◆ **PROBLEM TO SOLVE**: Pick out every line of the entries below that contains the string "image", paying attention to case.
# Start of DATASET RECORDS
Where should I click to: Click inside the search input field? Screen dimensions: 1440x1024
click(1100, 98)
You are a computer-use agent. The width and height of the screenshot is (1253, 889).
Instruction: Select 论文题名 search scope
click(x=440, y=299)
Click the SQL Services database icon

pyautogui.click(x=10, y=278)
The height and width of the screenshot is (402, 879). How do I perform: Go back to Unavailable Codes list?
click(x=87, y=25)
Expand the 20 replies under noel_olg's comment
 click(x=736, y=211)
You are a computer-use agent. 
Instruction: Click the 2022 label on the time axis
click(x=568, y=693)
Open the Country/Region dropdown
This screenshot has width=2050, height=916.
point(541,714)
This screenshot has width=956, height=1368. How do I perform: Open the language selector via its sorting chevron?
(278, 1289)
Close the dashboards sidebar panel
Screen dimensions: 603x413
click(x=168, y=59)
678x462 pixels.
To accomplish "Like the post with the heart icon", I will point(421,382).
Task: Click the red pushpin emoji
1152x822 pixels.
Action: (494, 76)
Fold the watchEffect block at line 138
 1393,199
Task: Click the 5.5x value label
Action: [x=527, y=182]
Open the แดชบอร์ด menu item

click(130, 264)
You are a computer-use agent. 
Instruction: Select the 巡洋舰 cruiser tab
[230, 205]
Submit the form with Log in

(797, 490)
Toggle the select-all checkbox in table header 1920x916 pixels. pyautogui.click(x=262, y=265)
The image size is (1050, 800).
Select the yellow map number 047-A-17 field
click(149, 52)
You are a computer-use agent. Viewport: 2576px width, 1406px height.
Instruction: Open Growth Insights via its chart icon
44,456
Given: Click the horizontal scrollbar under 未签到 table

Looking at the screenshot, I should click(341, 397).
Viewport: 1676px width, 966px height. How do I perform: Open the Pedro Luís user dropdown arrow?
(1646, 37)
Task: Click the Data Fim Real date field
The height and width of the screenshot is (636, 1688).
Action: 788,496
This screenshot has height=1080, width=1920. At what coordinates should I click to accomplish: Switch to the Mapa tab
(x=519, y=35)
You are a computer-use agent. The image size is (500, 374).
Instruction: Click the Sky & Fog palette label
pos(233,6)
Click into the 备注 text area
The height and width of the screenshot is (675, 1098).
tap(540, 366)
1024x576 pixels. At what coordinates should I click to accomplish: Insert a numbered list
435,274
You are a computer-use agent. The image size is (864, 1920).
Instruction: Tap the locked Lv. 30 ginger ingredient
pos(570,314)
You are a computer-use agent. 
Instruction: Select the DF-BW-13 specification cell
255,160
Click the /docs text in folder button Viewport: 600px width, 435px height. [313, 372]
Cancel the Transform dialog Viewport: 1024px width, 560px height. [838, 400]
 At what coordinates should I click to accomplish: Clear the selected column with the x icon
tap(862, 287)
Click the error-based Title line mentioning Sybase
# End of DATASET RECORDS
◆ **EXERCISE ANSWER**:
The image size is (1050, 800).
You are a computer-use agent. The image size is (500, 374).
You are a computer-use agent. The image size is (864, 1920).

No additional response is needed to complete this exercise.